Studie: Verbot verbessert Wohlbefinden

Klaus Zierer und Tobias Böttger vom Lehrstuhl für Schulpädagogik an der Universität Augsburg kommen in einer im vergangenen Jahr veröffentlichten Studie zu dem Schluss, dass Verbote in Schulen einen messbaren Effekt auf das soziale Wohlbefinden von Schülerinnen und Schülern haben. Dafür wurden Untersuchungen aus Norwegen, Spanien, Tschechien, England und Schweden ausgewertet. Smartphones verschlechterten das soziale Klima in Schulen, indem sie zwischenmenschliche Konflikte befeuerten, sagte Böttger.

Ablenkung, auch wenn das Handy nur auf dem Tisch liegt

Schulen, die eine «Das Handy bleibt in der Tasche»-Politik verfolgen, dürften sich durch eine Studie der Universität Paderborn von 2023 bestätigt fühlen. Demnach lenken Smartphones auch ab, wenn sie nur ausgeschaltet auf dem Tisch liegen. Zudem gebe es einen negativen Einfluss auf die Arbeitsgeschwindigkeit und die kognitive Leistungsfähigkeit.

Mittelweg finden

Die Industriestaatenorganisation OECD rät zu einem verantwortungsbewussten Umgang mit digitalen Geräten wie Mobiltelefonen im Unterricht. OECD-Bildungsdirektor Andreas Schleicher betonte Anfang des Jahres, ein korrekter Einsatz könne das individuelle Lernen verbessern und es spannender und effektiver machen. Es müsse aber sichergestellt sein, dass die Technik als bereicherndes Hilfsmittel genutzt werde und nicht zur Ablenkung.

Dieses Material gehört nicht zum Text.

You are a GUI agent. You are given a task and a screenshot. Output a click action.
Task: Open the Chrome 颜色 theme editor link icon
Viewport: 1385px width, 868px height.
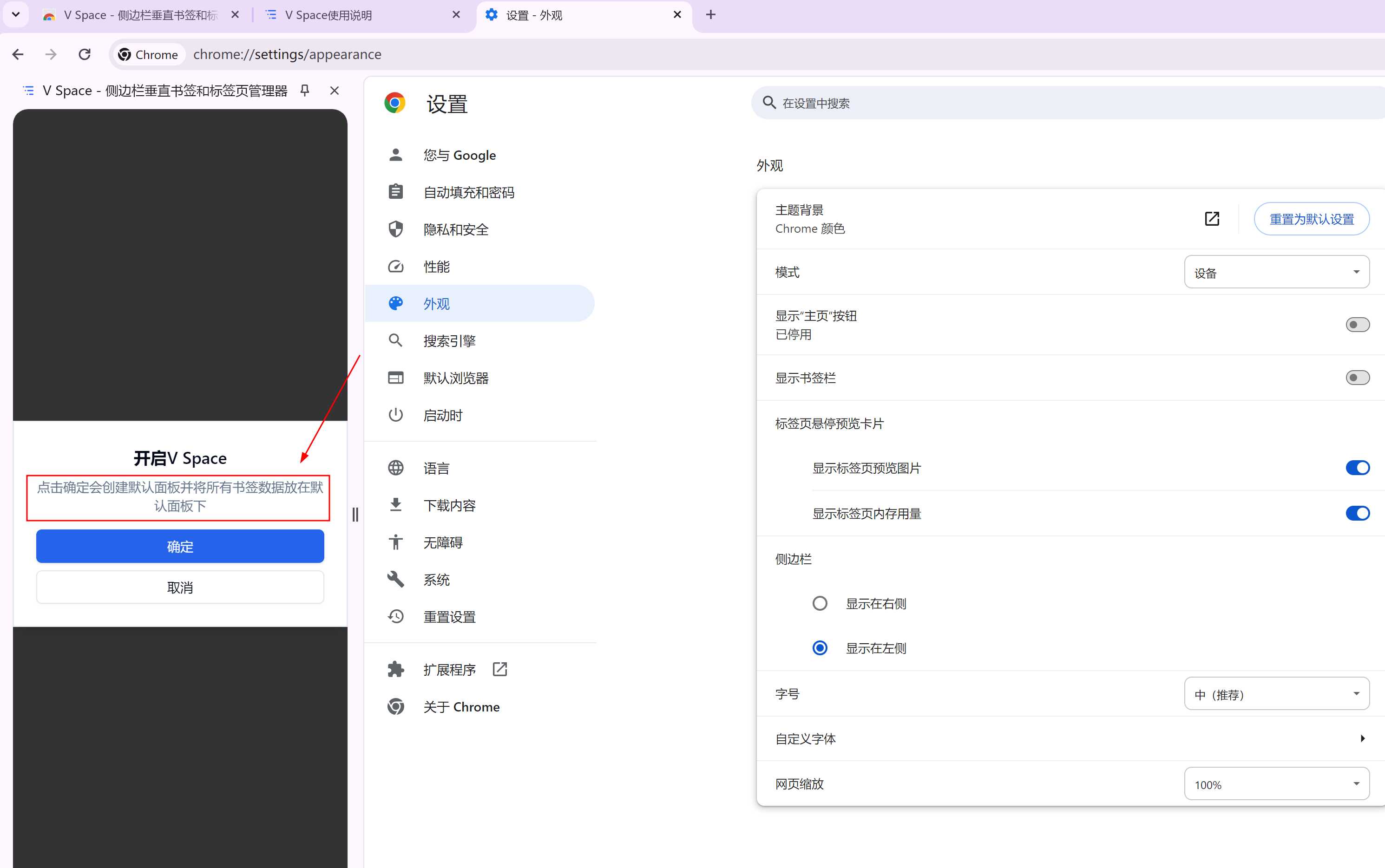(1212, 218)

Matthias Begenat vom Center for Advanced Internet Studies in Bochum machte in einer Anhörung zum Einfluss von Medien auf die Gesundheit von Kindern im nordrhein-westfälischen Landtag auch auf positive Effekte von Gaming und Social Media aufmerksam. Er nannte eine «potenzielle Stärkung des logischen Denkvermögens, die Fähigkeit zur Problemlösung oder auch die Entwicklung von sozialen Kompetenzen wie Teamwork und Empathie».